Distribution vs Publishing: What Every Artist Is Getting Wrong

Distribution moves your sound. Publishing protects your song. Artists need both.

If you’re an independent artist, you’ve probably heard both terms: “Get a distributor” and “Sort out your publishing.” They sound similar. They are not.

Music distribution and music publishing are two distinct pillars of the industry, and confusing them can cost you serious money.

Understanding the difference is one of the most important business lessons any artist can learn.

Start With the Two Copyrights

Every song creates two separate copyrights:
- The Master Recording – the finished audio file.
- The Composition – the lyrics, melody, and musical structure.

The master recording is typically owned by whoever financed the recording session, either a record label or the artist. The composition belongs to the songwriter or songwriters.
Even if you wrote and recorded the song yourself, those rights remain legally separate. And this is exactly where distribution and publishing divide.

What Is Music Distribution?

Distribution deals with the master recording. A music distributor acts as the bridge between you and digital streaming platforms such as Spotify, Apple Music, Deezer, and Pandora.
If you upload your song through a company like DistroKid or TuneCore, that’s distribution.

What distributors do:

- Deliver your music to digital service providers (DSPs)

- Ensure metadata is correct (ISRC codes, artwork, credits)

- Collect streaming and sales revenue from the master

- Sometimes provide basic marketing or playlist tools

How you earn through distribution:

You get paid when your recorded track is streamed, downloaded, or sold.
If someone streams your song on Spotify, your distributor collects the master royalty and pays your share.
That’s it. Distribution moves the recording. It monetizes the audio file.

What Is Music Publishing?

Publishing deals with the composition. A music publisher manages and protects the song itself, even if someone else records or performs it. You don’t have to be a recording artist to need publishing. Songwriters absolutely do.

What publishers do:

- Register songs with Performing Rights Organizations (PROs)
Collect performance royalties (radio, live venues, TV)

- Collect mechanical royalties (reproductions and streams)

- Pitch songs for sync placements (TV, film, advertising)

- Manage songwriting splits and agreements

How you earn through publishing:

You earn money when:
- Your song is played on radio
- It is performed live
- Someone covers it
- It’s used in a film, advert, or series

If another artist records your song, they own that master. But you still earn publishing royalties because you wrote the composition. That’s the key difference.

Why This Matters: Especially for Independent Artists

Many artists focus only on distribution. They upload their songs, collect streaming revenue, and assume everything is covered.
It’s not.

If your composition isn’t registered or administered properly, you could be missing:

- Performance royalties

- Mechanical royalties

- International publishing income

- Sync licensing opportunities

Publishing is territorial and global. If your song is streamed in the UK, US, or South Africa, you may be owed money there, but only if your composition is properly registered and represented.
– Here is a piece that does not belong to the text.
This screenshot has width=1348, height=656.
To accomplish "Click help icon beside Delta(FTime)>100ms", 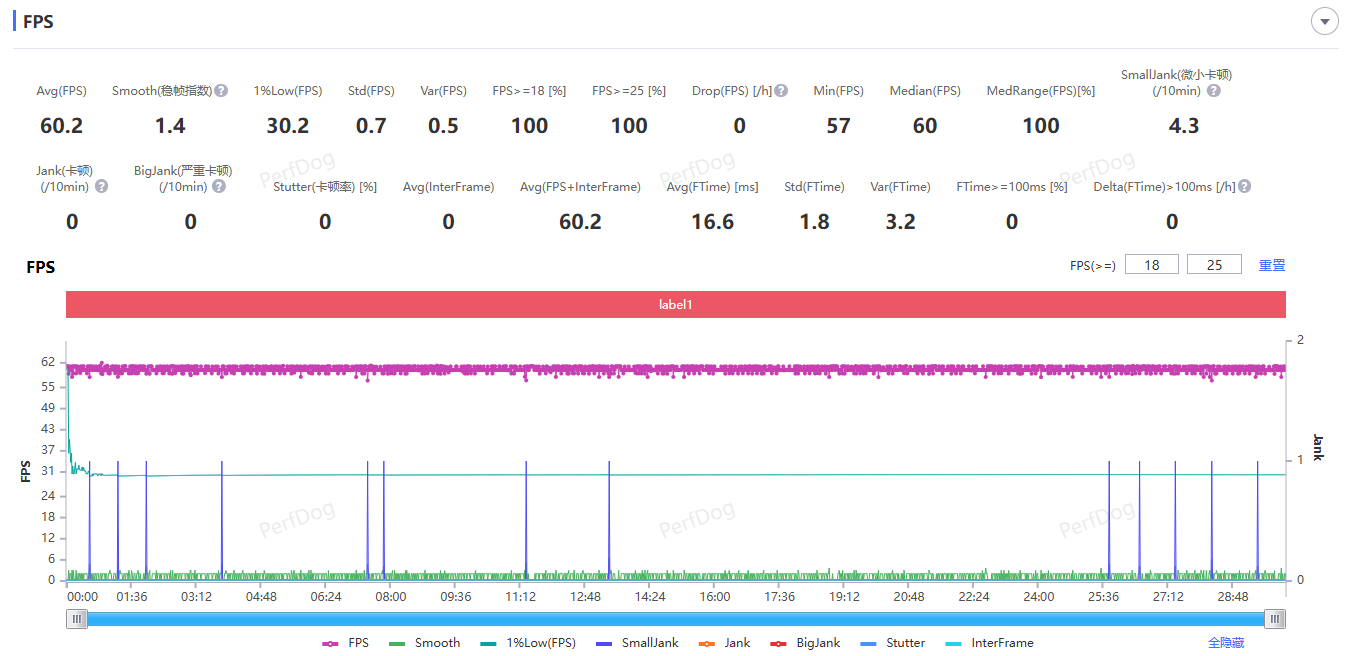I will [1245, 187].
Some distributors now offer publishing administration. But you must ask:

- What royalty types do they collect?

- In which territories?

- What percentage do they take?

Never assume publishing is automatic.

The Most Common Mistake

Artists often believe:
“I uploaded my song. I’m covered.”
You’re covered only on the master side.

Uploading handles distribution. It does not guarantee publishing collection. If your song generates radio play, live performance revenue, or international mechanical royalties, and your publishing isn’t set up, that money may go unclaimed.

Final Takeaway

Distribution gets your recording into the world. Publishing ensures you get paid for the song itself. One moves your sound outward. The other protects and monetizes your intellectual property.

If you want a sustainable music career, especially as an independent artist, you need both working properly.

Understanding the difference isn’t optional. It’s business survival.